Refaat Alareer avait aussi déclenché une polémique lors d'une interview sur la BBC en qualifiant de "légitime et morale" l'attaque du 7 octobre, la comparant "au soulèvement du ghetto (juif) de Varsovie" durant la Seconde Guerre mondiale.
Le poète palestinien avait édité le livre "Gaza writes back", des chroniques de la vie à Gaza par de jeunes auteurs palestiniens, et publié "Gaza unsilenced", non traduits en français.
Passionné de Shakespeare, Refaat Alareer enseignait l'œuvre du tragédien anglais à ses étudiants à l'université de Gaza.

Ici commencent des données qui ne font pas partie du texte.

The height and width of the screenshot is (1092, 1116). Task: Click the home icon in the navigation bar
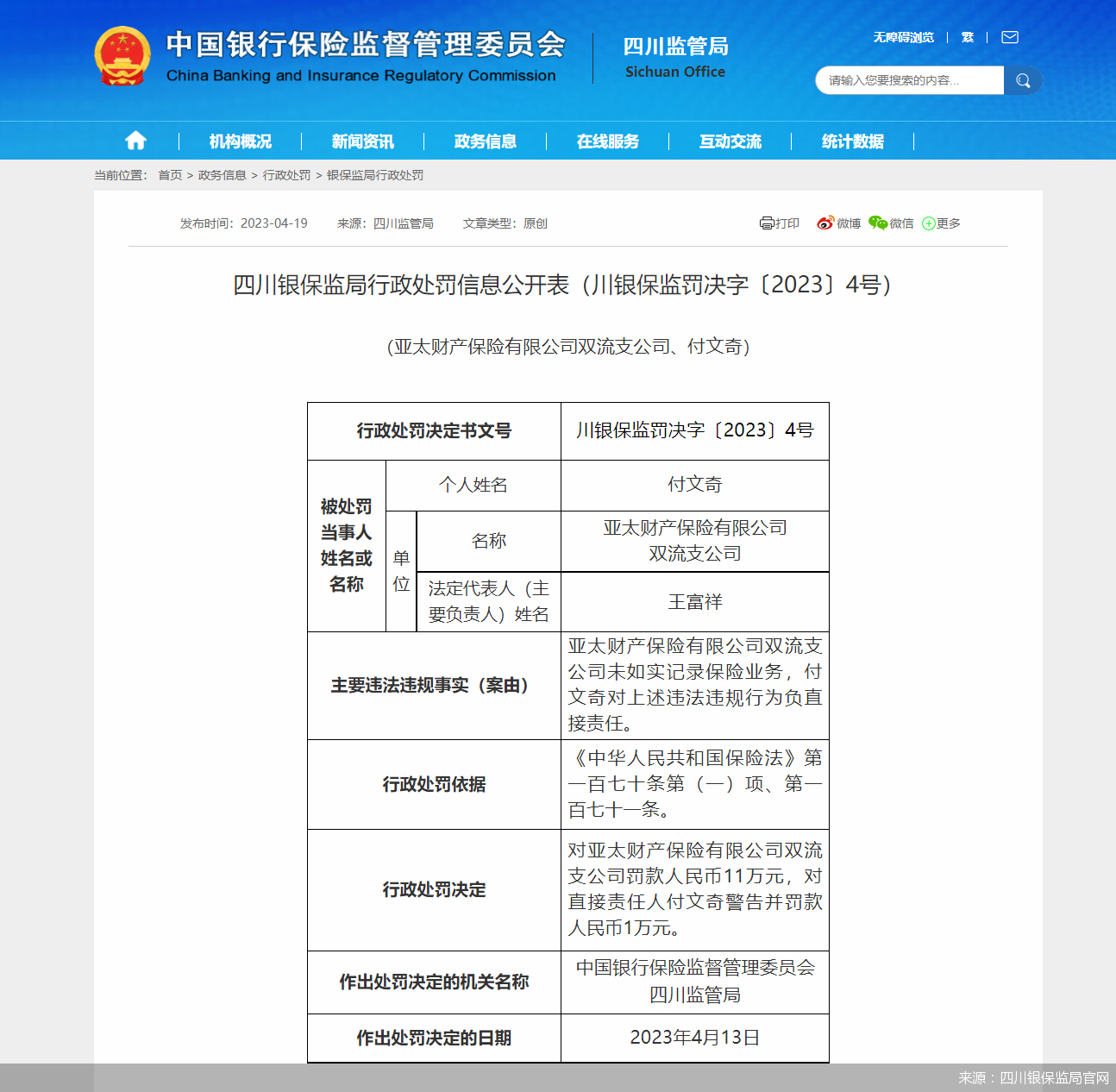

"Mon coeur est brisé, mon ami et mon collègue Refaat Alareer a été tué avec sa famille (...) Je n'arrive pas à y croire. Nous aimions chacun cueillir des fraises ensemble", relate sur Facebook son ami, le poète gazaoui Mosab Abu Toha.
"Refaat ne possédait qu'un stylo et nous sommes comme lui", fait valoir son cousin Mohamed Al Araeer, et de rendre hommage à l'un de ses poèmes: "Je jetterai mon stylo au visage des soldats s'ils prennent d'assaut ma maison".